# Give your speakers power, QSC3602 on Def Tech BP20s!!!



## NickTF (Jul 3, 2007)

Well i've finally gotten around to selling my DIY sub in order to put together an infinite baffle sub. In the mean time my PLX 3602 from QSC was sitting around because it's my sub amp and will eventually go back to subwoofer duty when I get the four 18" Fi IB woofers. I decided to hook the PLX 3602 to my Def Tech BP20s in search of more robust sound. This amp is rated at 775 watts x 2 20hz-20khz both channels driven at 8 ohms and 1100 x 2 at 4 ohms. I'm guessing i'm ringing about 900 x 2 out of it as the Def Tech's present a 6 ohm load according to Def Tech. 

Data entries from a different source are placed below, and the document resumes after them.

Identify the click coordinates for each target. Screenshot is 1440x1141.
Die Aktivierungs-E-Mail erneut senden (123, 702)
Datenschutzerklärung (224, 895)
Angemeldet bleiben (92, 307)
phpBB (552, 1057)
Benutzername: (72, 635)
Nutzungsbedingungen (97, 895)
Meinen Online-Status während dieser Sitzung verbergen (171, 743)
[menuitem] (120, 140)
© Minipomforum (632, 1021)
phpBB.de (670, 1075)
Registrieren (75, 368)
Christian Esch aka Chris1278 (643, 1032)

In any event HOLY WOW MID BASS CLARITY BATMAN!!! With this kind of power these speakers simply sing and produce tons of mid bass and very good sub bass (not like my DIY sub ofcourse but what do you expect). I'm a firm believer in power since I went from the EP2500 on my DIY sub to the QSC PLX3602 on my DIY sub, the sub just simply produced more slam, more clarity, and was able to be crossed over higher without clipping the amp at higher levels. 

With placing the QSC amp on the def tech speakers all the mid bass I was missing by powering them with my Pioneer 1015tx just showed up and IN A BIG WAY. 

I had planned to eventually purchase another ep2500 to power the fronts and after experimenting with this temporary setup I will definately do so.

Just thought i'd share my experience with experimenting with the pro amp! 

Enjoy


----------